For block-device swapspace, the blk_plug functionality allows the
multiple pages to be combined together at lower layers.
That cannot be used for SWP_FS_OPS as blk_plug may not exist - it is
only active when CONFIG_BLOCK=y.  Consequently all swap reads over NFS
are single page reads.

With this patch we pass a pointer-to-pointer via the wbc.
swap_writepage can store state between calls - much like the pointer
passed explicitly to swap_readpage.  After calling swap_writepage() some
number of times, the state will be passed to swap_write_unplug() which
can submit the combined request.

Signed-off-by: NeilBrown <neilb@suse.de>
---
 include/linux/writeback.h |    7 +++
 mm/page_io.c              |   98 ++++++++++++++++++++++++++++++---------------
 mm/swap.h                 |    1 
 mm/vmscan.c               |    9 +++-
 4 files changed, 80 insertions(+), 35 deletions(-)
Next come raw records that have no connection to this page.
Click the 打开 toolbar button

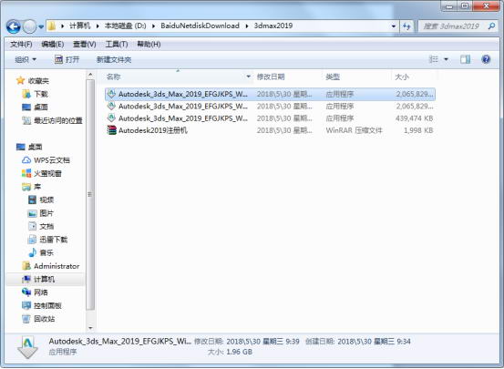[67, 59]
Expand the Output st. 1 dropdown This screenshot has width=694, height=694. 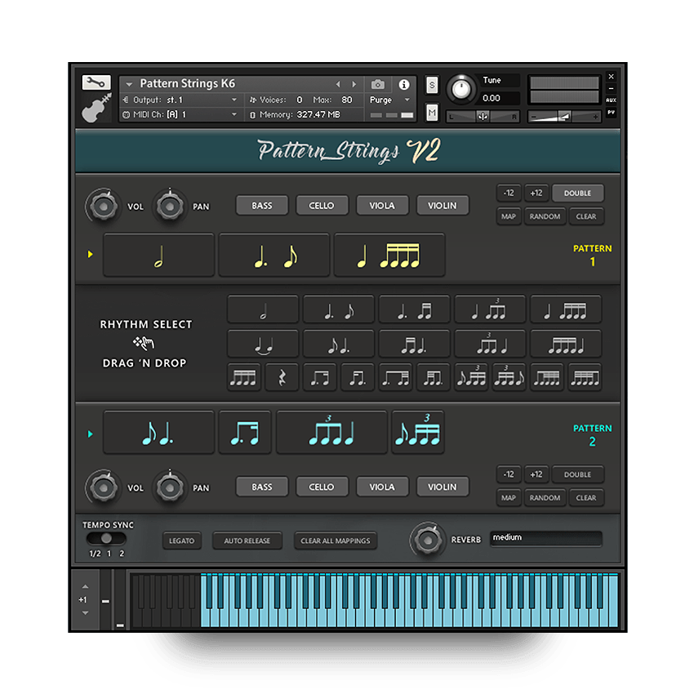[234, 100]
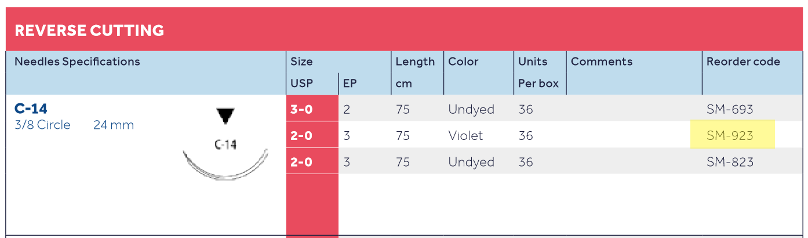
Task: Click the Color column header
Action: (x=463, y=62)
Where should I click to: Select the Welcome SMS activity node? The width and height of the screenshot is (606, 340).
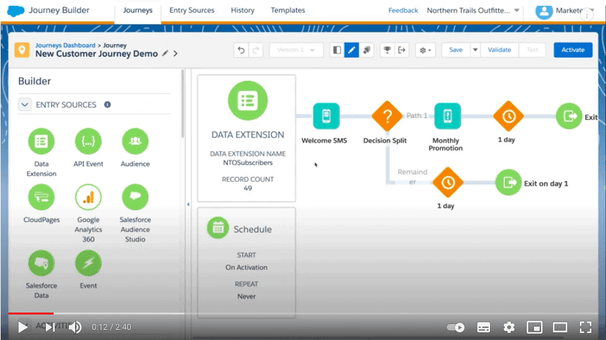pos(326,116)
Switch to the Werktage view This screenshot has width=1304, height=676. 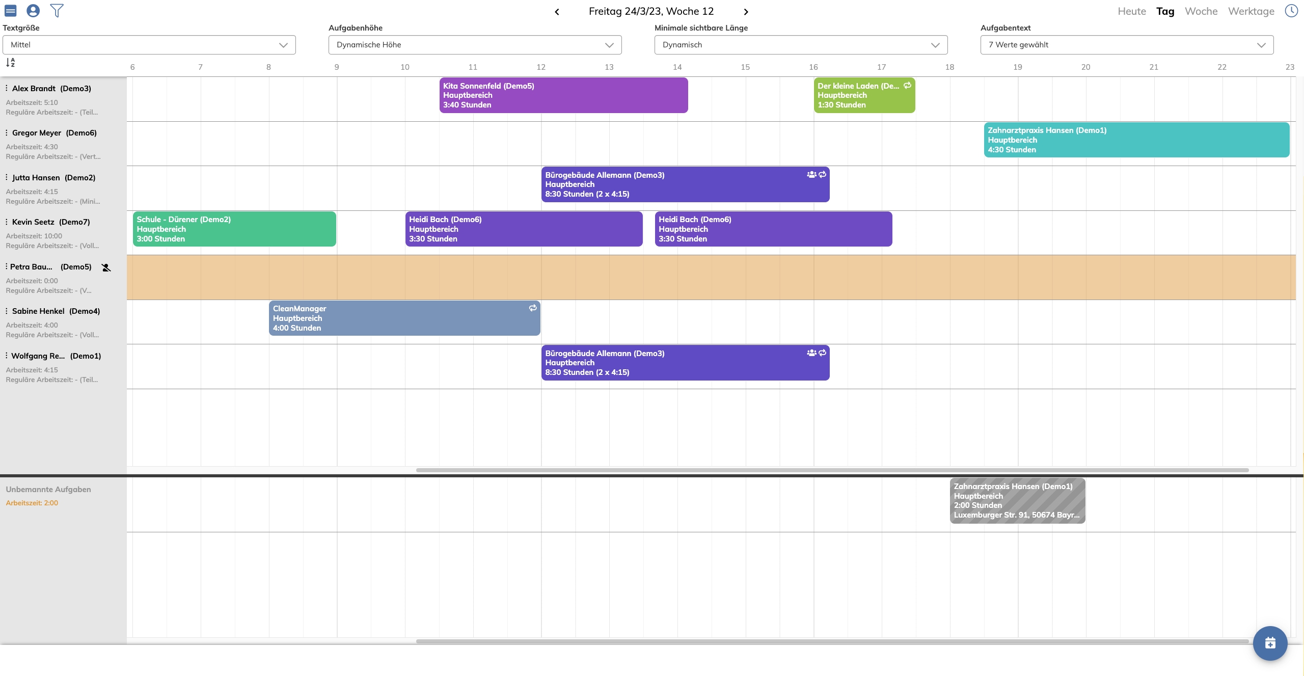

diff --git a/include/linux/writeback.h b/include/linux/writeback.h
index 3bfd487d1dd2..16f780b618d2 100644
--- a/include/linux/writeback.h
+++ b/include/linux/writeback.h
@@ -79,6 +79,13 @@ struct writeback_control {
 
 	unsigned punt_to_cgroup:1;	/* cgrp punting, see __REQ_CGROUP_PUNT */
 
+	/* To enable batching of swap writes to non-block-device backends,
+	 * "plug" can be set point to a 'struct swap_iocb *'.  When all swap
+	 * writes have been submitted, if with swap_iocb is not NULL,
+	 * swap_write_unplug() should be called.
+	 */
+	struct swap_iocb **plug;
+
 #ifdef CONFIG_CGROUP_WRITEBACK
 	struct bdi_writeback *wb;	/* wb this writeback is issued under */
 	struct inode *inode;		/* inode being written out */
diff --git a/mm/page_io.c b/mm/page_io.c
index 03fbf9463081..92a31df467a2 100644
--- a/mm/page_io.c
+++ b/mm/page_io.c
@@ -304,26 +304,30 @@ int sio_pool_init(void)
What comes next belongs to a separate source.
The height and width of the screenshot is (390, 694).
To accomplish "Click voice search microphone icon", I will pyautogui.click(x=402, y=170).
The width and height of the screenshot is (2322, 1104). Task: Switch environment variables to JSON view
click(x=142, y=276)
 static void sio_write_complete(struct kiocb *iocb, long ret)
 {
 	struct swap_iocb *sio = container_of(iocb, struct swap_iocb, iocb);
-	struct page *page = sio->bvec[0].bv_page;
+	int p;
 
-	if (ret != 0 && ret != PAGE_SIZE) {
-		/*
-		 * In the case of swap-over-nfs, this can be a
-		 * temporary failure if the system has limited
-		 * memory for allocating transmit buffers.
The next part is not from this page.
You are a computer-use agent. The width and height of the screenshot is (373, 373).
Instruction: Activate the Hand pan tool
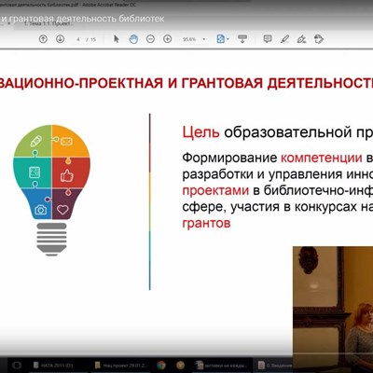(133, 39)
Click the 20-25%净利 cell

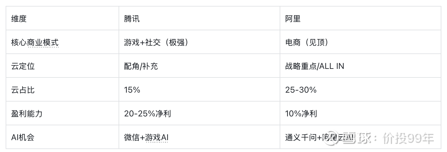pyautogui.click(x=147, y=113)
-		 * Mark the page dirty and avoid
-		 * folio_rotate_reclaimable but rate-limit the
-		 * messages but do not flag PageError like
-		 * the normal direct-to-bio case as it could
-		 * be temporary.
-		 */
-		set_page_dirty(page);
-		ClearPageReclaim(page);
-		pr_err_ratelimited("Write error %ld on dio swapfile (%llu)\n",
-				   ret, page_file_offset(page));
-	} else
-		count_vm_event(PSWPOUT);
-	end_page_writeback(page);
+	for (p = 0; p < sio->pages; p++) {
+		struct page *page = sio->bvec[p].bv_page;
+
+		if (ret != 0 && ret != PAGE_SIZE * sio->pages) {
+			/*
+			 * In the case of swap-over-nfs, this can be a
+			 * temporary failure if the system has limited
+			 * memory for allocating transmit buffers.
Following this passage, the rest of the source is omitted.